Different age groups suffer differently from COVID-19 and CKD. In our study, the data on gene expression profile of kidney were collected from mice between 50 and 99 days of age (GeneNetwork 2). The two parents of the population usually live up to one or even two years. Therefore, these mice are not considered as old mice. It is not known whether the sex difference from this study will be the same in the old mice. In addition, from the top 10 size constrained weighted sets of genes, only two gene sets, intracellular transport and small molecule metabolic process, are the same between the sexes. The genes in the set of intracellular transport include more than 50 genes such as Tmed4, Dnm3, Vipas39, Bach2, and Calm1. The genes in the set of small molecule metabolic process include more than 60 important genes for small molecules, such as Acad11, Abhd4, Acy1, Adk, and Atp6v1b2. These genes are the same between sexes most likely because their essential function in both sexes. Detailed study of the similarity and difference between sex in these two diseases may reveal important gene targets for the pharmaceutical application.

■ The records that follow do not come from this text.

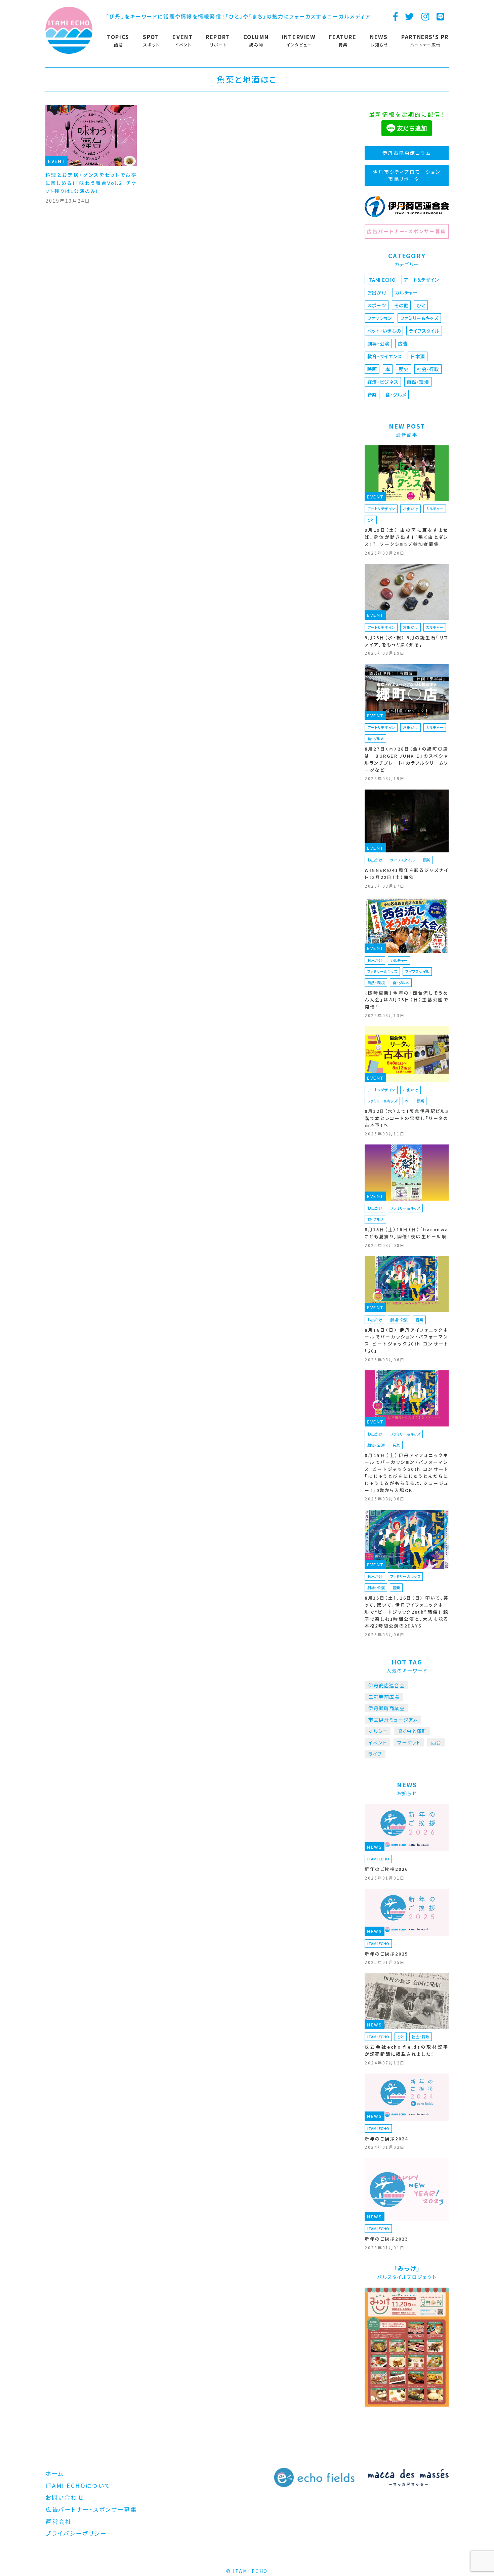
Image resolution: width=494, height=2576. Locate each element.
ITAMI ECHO (381, 279)
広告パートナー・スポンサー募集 (406, 231)
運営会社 (58, 2521)
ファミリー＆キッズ (419, 318)
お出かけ (377, 292)
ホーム (54, 2473)
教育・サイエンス (384, 356)
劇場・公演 (378, 343)
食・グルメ (396, 394)
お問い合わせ (64, 2497)
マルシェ (377, 1731)
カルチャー (406, 292)
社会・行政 (428, 369)
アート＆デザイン (421, 279)
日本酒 (417, 356)
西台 (436, 1742)
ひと (421, 305)
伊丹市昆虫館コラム (406, 153)
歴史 (403, 369)
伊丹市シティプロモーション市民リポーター (406, 175)
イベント (377, 1742)
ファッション (379, 318)
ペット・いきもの (384, 330)
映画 (372, 369)
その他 (401, 305)
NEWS (374, 1847)
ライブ (375, 1753)
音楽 (372, 394)
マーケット (408, 1742)
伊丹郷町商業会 (386, 1708)
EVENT (56, 161)
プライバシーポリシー (76, 2533)
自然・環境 (418, 381)
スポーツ (376, 305)
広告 (403, 343)
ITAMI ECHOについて (78, 2485)
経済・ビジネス (383, 381)
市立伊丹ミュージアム (393, 1719)
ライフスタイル (424, 330)
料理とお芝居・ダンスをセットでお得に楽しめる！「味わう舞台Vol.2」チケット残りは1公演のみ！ (91, 182)
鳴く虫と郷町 (412, 1731)
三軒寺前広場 (383, 1696)
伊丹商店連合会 (386, 1685)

Our gene set comparison suggests that sex differences in these diseases are reflected in important gene sets, such as oxidation reduction process, cellular response to stress, cellular macromolecule localization, mitotic cell cycle, organic substance catabolic process, and carbohydrate derivative metabolic process. Abnormity in these pathways may lead to the increased small vessel permeability, oxidative damage due to mitochondrial dysfunction, tissue hypoxia, and eventually sex difference in the autoimmunity in response to disease pathogen. Finally, Tmprss2 may play a critical role in the sex difference in the Ace2/Adam17/Tmprss2 complex. It has been known that androgen signaling promotes co-recruitment of androgen receptor and topoisomerase II-beta to sites of TMPRSS2-ERG genomic breakpoints [37]. Furthermore, androgen stimulation resulted in the de novo production of TMPRSS2-ERG fusion transcripts. Out data show Tmprss2 in the middle of the action of the sex differential complex in the upstream and Ace2/Adam17/Tmprss2 complex. We therefore speculate that the sex difference in both COVID-19 and CKD may be brought about by the androgen stimulated Tmprss2-ERG fusion transcript. Future study on the link between the androgen and the sex difference in the Ace2/Adam17/Tmprss2 complex in COVID-19 and CKD is necessary.

5. Conclusions

Our data found a potential sex difference and pathways that may function in both CKD and COVID-19 molecular processes. The sex difference is mainly reflected in the interactions between the Cd146 and Ace2/Adam17/Tmprss2 complex. Future study on whether sex hormones play a role in these interactions is necessary.